_WHAT IS REQUIRED_: In the material, starting with the line that contains "This screenshot has height=723, width=1568." and going on through the line that contains "I will pos(290,268).", swap every "Instruction" for "Goal". Give back only those lines, with everything else unchanged.

_INPUT_:
------------------------------------------------------------

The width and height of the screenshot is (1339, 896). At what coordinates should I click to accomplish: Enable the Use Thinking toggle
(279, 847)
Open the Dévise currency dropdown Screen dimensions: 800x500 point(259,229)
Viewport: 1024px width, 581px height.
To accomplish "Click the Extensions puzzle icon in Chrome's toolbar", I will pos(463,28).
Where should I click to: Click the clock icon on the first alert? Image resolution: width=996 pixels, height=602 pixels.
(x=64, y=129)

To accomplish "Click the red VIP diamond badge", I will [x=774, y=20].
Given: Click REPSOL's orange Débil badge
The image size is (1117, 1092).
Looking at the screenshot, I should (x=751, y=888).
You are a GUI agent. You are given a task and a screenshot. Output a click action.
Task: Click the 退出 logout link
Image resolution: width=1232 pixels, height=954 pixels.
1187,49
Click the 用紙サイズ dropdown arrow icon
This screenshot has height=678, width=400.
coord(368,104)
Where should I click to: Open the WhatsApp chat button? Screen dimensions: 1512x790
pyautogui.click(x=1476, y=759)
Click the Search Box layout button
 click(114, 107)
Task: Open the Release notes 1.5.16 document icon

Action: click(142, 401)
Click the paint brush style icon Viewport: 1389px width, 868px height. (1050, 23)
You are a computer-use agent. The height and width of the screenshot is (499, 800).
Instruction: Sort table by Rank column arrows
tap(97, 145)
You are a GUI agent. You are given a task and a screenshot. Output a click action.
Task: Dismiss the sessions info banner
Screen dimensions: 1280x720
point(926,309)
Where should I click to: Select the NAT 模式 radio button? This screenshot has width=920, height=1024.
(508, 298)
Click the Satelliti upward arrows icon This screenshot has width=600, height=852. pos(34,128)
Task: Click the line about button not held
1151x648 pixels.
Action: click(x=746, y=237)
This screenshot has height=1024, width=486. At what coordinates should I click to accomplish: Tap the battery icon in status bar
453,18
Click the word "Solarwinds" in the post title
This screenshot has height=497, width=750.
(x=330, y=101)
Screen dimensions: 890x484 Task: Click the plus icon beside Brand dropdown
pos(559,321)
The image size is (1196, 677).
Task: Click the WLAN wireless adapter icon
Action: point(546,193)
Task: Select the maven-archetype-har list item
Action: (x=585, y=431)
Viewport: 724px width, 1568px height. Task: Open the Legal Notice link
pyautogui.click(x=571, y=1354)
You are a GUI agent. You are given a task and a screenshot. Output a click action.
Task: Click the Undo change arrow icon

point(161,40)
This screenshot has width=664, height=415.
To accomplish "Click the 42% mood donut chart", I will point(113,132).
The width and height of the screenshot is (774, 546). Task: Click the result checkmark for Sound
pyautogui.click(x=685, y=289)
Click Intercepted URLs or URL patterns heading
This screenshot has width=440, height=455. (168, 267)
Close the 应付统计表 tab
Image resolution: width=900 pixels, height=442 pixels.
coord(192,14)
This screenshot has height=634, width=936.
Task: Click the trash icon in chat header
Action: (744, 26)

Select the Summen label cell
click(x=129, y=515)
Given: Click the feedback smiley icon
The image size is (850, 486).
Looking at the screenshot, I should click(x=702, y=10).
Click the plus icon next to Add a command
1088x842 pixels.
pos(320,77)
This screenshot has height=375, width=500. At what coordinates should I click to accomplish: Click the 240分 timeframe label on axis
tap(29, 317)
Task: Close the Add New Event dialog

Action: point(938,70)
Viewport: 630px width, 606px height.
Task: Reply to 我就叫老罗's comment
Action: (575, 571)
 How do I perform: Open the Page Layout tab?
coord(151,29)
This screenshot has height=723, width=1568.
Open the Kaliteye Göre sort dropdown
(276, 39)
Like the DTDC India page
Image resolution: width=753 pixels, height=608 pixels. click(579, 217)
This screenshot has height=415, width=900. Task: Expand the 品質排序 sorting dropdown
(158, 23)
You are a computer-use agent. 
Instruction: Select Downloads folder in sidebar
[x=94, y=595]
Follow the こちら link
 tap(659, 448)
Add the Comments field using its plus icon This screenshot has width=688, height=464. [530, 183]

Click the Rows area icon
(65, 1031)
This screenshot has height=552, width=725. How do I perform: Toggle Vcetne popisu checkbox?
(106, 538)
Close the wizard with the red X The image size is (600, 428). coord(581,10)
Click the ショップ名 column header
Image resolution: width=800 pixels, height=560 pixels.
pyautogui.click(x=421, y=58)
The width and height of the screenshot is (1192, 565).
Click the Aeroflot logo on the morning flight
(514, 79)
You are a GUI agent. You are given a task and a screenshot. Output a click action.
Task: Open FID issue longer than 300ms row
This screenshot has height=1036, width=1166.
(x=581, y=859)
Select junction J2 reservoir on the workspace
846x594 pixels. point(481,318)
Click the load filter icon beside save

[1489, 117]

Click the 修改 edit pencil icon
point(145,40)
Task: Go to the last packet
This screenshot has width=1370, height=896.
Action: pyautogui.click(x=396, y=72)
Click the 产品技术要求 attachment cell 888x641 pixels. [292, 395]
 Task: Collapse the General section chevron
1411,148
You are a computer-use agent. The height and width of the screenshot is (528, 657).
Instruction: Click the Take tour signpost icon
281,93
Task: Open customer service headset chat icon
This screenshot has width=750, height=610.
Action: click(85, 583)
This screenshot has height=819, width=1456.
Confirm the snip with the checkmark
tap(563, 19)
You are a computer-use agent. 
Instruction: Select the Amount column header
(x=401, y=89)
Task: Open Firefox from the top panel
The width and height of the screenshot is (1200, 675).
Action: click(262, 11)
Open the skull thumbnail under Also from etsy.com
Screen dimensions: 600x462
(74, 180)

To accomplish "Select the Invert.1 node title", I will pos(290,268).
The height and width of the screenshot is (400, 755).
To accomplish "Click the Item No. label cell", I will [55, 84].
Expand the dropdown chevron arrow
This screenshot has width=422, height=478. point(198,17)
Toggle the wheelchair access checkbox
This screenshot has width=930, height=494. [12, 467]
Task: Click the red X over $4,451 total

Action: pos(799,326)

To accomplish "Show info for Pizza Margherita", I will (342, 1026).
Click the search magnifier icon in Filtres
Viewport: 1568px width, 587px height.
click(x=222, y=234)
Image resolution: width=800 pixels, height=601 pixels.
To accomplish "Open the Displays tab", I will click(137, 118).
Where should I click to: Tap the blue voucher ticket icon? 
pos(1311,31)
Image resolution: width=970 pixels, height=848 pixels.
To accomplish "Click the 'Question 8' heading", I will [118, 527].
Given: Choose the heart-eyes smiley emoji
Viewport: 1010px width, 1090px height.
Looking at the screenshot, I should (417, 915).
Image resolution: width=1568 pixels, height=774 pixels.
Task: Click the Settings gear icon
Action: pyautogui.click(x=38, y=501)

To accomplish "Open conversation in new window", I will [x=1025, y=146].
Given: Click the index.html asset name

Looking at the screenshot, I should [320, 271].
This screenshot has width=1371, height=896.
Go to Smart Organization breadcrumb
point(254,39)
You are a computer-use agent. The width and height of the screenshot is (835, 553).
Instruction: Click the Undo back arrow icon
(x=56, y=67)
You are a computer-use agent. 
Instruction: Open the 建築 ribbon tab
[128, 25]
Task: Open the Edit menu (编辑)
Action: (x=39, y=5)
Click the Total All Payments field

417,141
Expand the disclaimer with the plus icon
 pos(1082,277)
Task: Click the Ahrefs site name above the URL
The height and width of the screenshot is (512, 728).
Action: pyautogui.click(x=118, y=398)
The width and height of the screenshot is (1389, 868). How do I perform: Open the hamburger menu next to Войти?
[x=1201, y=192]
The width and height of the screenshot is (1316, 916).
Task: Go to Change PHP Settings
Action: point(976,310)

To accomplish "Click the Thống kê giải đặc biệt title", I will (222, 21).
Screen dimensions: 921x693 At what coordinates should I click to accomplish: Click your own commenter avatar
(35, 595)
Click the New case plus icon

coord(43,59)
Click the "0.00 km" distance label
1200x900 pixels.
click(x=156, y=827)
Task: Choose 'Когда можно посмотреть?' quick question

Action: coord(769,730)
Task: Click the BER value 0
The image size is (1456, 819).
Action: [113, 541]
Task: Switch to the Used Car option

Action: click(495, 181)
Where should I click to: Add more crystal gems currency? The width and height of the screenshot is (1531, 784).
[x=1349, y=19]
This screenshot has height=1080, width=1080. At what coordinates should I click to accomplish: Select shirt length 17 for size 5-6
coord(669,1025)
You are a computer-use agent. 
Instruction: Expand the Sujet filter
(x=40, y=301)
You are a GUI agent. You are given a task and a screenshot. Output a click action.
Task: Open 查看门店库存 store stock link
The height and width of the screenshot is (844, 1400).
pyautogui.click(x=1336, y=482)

------------------------------------------------------------

_EXERCISE OUTPUT_:
This screenshot has height=723, width=1568.
Open the Kaliteye Göre sort dropdown
(276, 39)
Like the DTDC India page
Image resolution: width=753 pixels, height=608 pixels. click(579, 217)
This screenshot has height=415, width=900. Task: Expand the 品質排序 sorting dropdown
(158, 23)
You are a computer-use agent. 
Goal: Select Downloads folder in sidebar
[x=94, y=595]
Follow the こちら link
 tap(659, 448)
Add the Comments field using its plus icon This screenshot has width=688, height=464. [530, 183]

Click the Rows area icon
(65, 1031)
This screenshot has height=552, width=725. How do I perform: Toggle Vcetne popisu checkbox?
(106, 538)
Close the wizard with the red X The image size is (600, 428). coord(581,10)
Click the ショップ名 column header
Image resolution: width=800 pixels, height=560 pixels.
pyautogui.click(x=421, y=58)
The width and height of the screenshot is (1192, 565).
Click the Aeroflot logo on the morning flight
(514, 79)
You are a GUI agent. You are given a task and a screenshot. Output a click action.
Task: Open FID issue longer than 300ms row
This screenshot has height=1036, width=1166.
(x=581, y=859)
Select junction J2 reservoir on the workspace
846x594 pixels. point(481,318)
Click the load filter icon beside save

[1489, 117]

Click the 修改 edit pencil icon
point(145,40)
Task: Go to the last packet
This screenshot has width=1370, height=896.
Action: pyautogui.click(x=396, y=72)
Click the 产品技术要求 attachment cell 888x641 pixels. [292, 395]
 Task: Collapse the General section chevron
1411,148
You are a computer-use agent. The height and width of the screenshot is (528, 657).
Goal: Click the Take tour signpost icon
281,93
Task: Open customer service headset chat icon
This screenshot has width=750, height=610.
Action: click(85, 583)
This screenshot has height=819, width=1456.
Confirm the snip with the checkmark
tap(563, 19)
You are a computer-use agent. 
Goal: Select the Amount column header
(x=401, y=89)
Task: Open Firefox from the top panel
The width and height of the screenshot is (1200, 675).
Action: click(262, 11)
Open the skull thumbnail under Also from etsy.com
Screen dimensions: 600x462
(74, 180)

To accomplish "Select the Invert.1 node title", I will pos(290,268).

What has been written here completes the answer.